**WORK TASK**:
Find the string "Image" in the data, then copy every line where it is found.

**ENTRIES PROVIDED**:
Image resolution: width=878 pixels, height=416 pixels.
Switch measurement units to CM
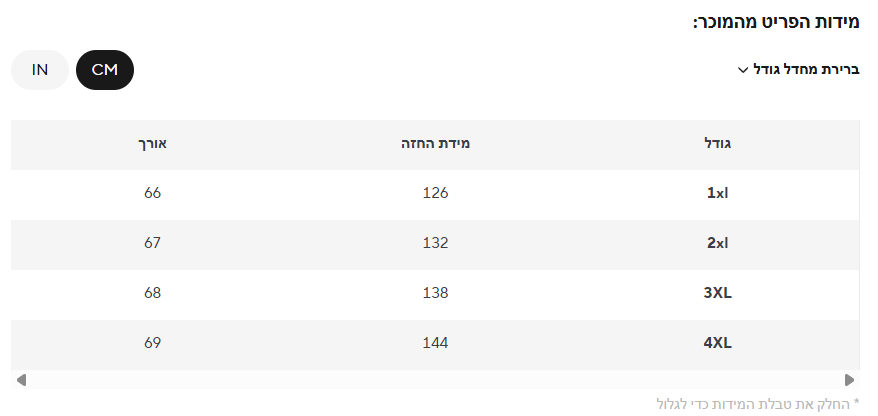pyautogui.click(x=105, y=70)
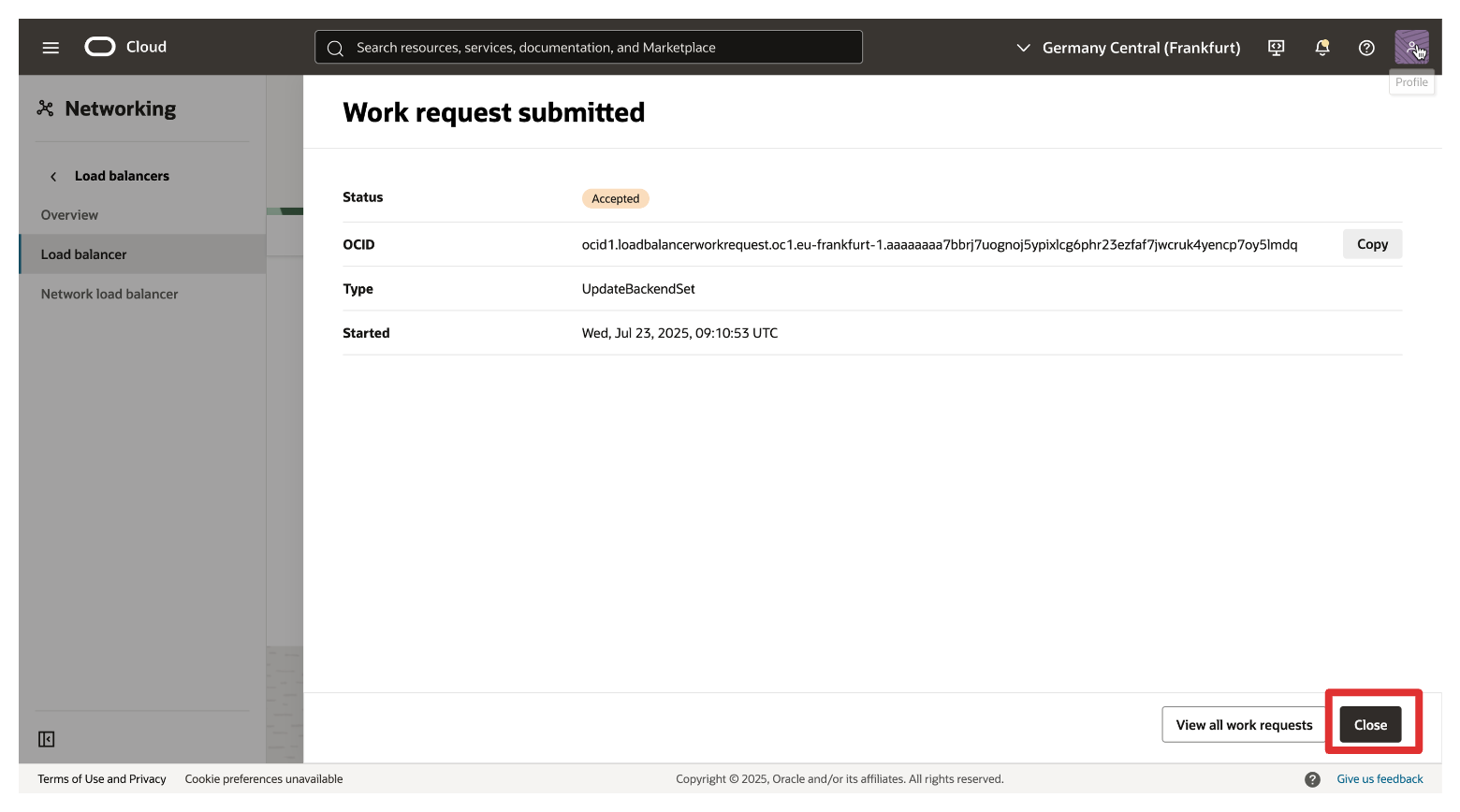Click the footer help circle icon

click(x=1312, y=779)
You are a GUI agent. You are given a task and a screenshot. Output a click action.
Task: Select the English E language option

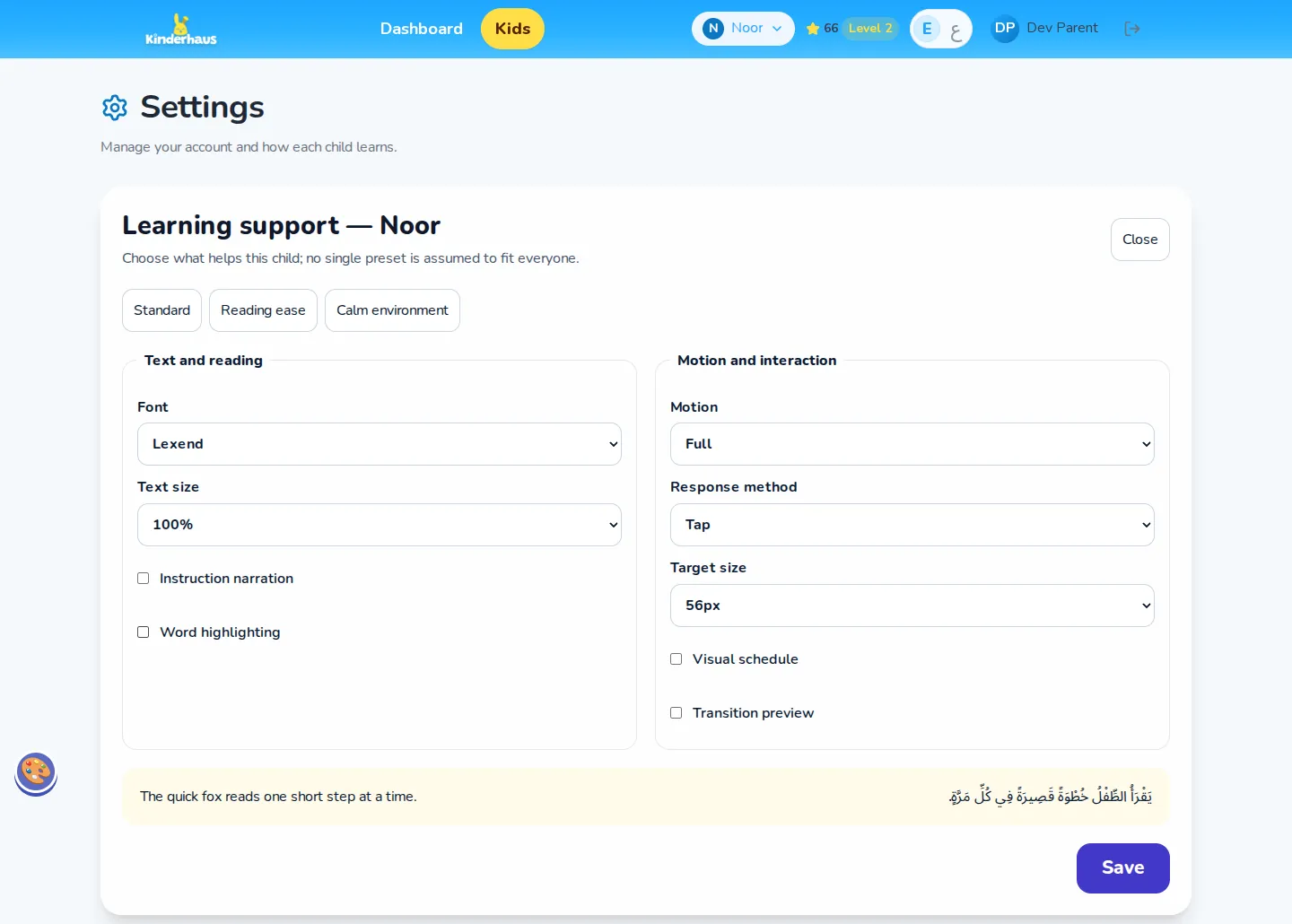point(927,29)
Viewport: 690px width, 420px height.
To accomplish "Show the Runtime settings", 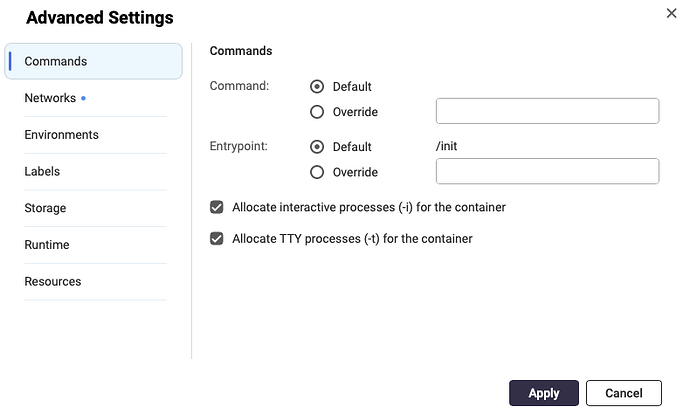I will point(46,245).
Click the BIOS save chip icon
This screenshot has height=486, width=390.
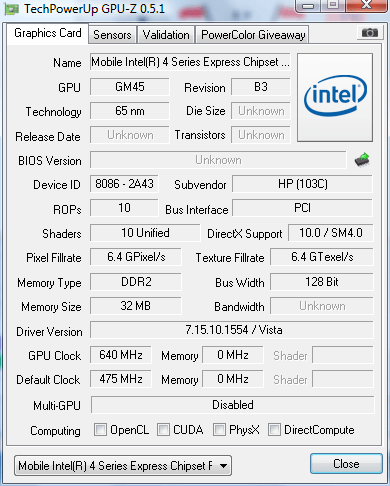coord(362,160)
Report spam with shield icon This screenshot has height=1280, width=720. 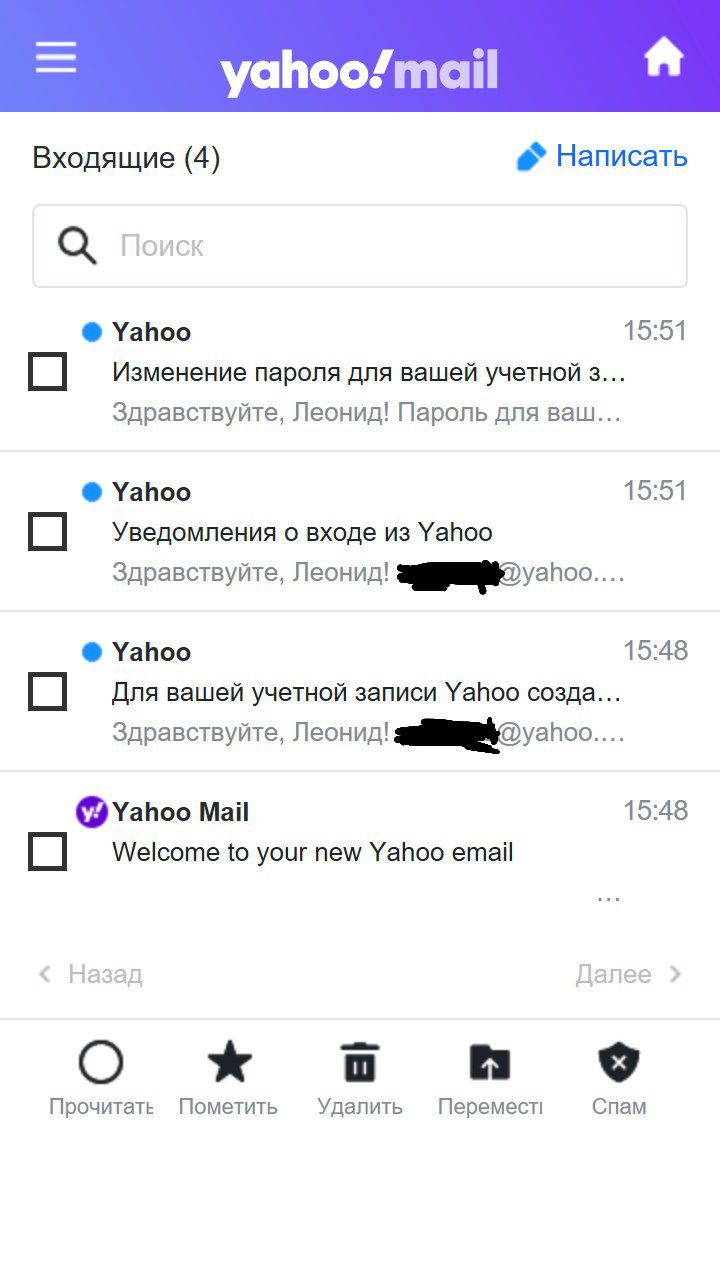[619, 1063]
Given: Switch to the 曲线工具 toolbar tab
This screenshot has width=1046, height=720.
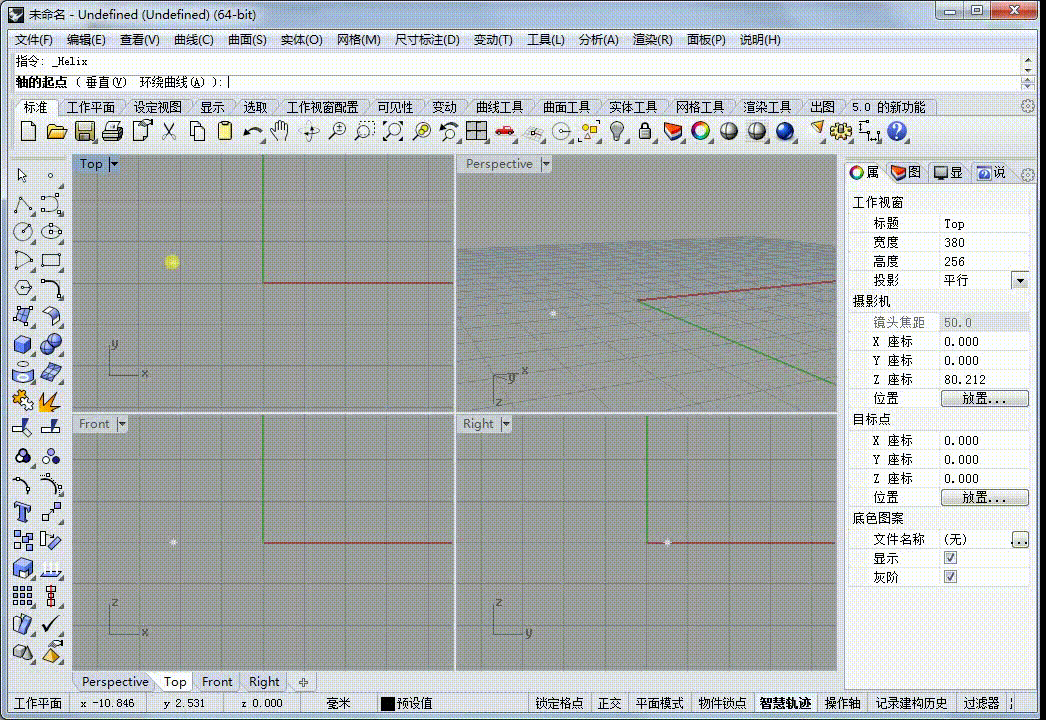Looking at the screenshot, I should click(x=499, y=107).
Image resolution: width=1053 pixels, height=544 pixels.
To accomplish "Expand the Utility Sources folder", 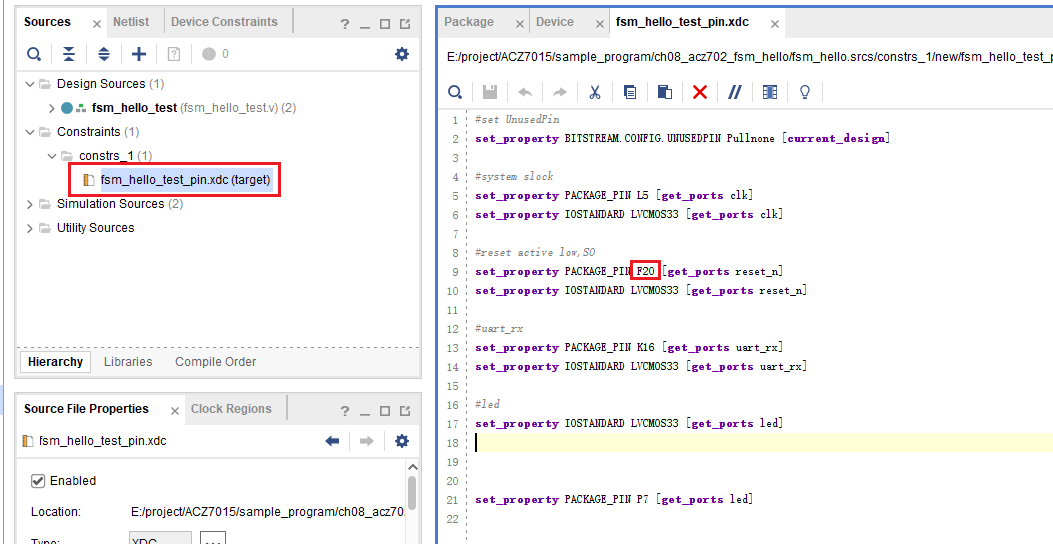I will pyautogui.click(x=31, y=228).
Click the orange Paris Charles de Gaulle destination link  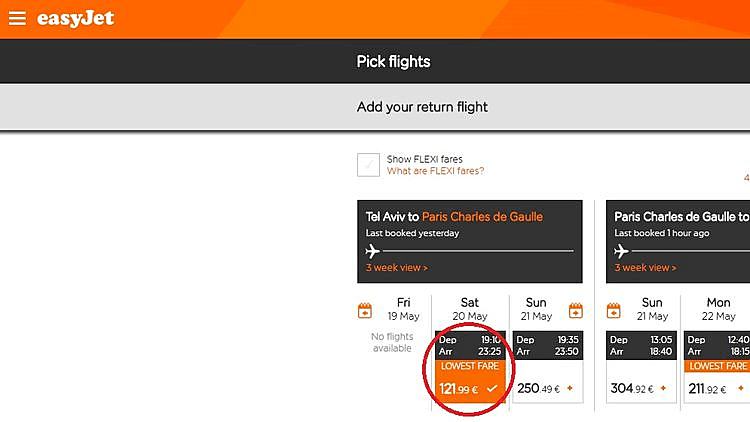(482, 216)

**OUTPUT**:
Image resolution: width=878 pixels, height=416 pixels.
Image resolution: width=1053 pixels, height=544 pixels.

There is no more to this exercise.